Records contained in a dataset
Content starts

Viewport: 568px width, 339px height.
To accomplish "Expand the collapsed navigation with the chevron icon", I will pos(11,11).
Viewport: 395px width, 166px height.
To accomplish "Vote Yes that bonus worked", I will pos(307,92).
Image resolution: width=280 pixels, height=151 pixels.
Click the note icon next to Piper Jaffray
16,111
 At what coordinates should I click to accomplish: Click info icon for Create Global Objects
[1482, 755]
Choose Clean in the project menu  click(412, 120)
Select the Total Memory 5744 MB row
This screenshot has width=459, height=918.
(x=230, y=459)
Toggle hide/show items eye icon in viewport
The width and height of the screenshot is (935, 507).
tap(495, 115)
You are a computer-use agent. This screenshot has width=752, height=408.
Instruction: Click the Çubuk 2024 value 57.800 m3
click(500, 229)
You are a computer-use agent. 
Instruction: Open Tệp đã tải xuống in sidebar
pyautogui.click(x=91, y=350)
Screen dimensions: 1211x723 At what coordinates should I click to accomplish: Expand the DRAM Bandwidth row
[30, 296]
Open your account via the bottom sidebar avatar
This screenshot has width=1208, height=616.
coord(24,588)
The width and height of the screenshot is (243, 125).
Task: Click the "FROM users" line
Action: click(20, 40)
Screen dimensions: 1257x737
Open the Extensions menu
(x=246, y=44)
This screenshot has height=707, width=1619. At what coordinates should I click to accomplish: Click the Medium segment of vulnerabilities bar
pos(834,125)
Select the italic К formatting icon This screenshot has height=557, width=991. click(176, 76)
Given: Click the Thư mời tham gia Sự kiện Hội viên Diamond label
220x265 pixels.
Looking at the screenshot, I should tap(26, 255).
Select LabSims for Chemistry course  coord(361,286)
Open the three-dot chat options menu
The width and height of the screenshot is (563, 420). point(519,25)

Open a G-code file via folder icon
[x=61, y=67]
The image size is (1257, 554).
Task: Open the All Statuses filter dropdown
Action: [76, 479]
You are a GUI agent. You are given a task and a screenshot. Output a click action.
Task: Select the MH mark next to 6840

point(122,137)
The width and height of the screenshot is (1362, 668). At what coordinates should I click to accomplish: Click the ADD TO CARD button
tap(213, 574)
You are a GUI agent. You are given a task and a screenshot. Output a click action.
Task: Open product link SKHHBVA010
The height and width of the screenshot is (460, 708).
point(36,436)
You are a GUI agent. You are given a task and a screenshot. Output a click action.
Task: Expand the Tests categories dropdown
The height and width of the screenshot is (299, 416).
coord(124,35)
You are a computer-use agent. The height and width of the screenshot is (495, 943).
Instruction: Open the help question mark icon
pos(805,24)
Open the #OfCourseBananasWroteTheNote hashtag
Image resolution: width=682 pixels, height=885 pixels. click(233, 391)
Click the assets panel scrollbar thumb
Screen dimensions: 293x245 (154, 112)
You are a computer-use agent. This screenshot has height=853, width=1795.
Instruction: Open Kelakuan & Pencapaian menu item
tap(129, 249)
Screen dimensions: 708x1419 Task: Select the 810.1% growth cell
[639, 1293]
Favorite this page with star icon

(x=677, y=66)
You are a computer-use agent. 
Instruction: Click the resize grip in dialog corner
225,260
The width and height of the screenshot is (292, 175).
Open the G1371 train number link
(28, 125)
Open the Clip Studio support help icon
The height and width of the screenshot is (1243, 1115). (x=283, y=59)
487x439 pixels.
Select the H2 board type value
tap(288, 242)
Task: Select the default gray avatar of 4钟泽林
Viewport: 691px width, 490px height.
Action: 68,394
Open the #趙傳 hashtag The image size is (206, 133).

Content ends

Aim of the exercise –
For each line of the entries that holds the word "computer", pull that line out.

Solution to the exercise –
You are a computer-use agent. This screenshot has width=752, height=408.
You are a computer-use agent. 
You are a computer-use agent. The height and width of the screenshot is (495, 943).
You are a computer-use agent. This screenshot has height=853, width=1795.
You are a computer-use agent. 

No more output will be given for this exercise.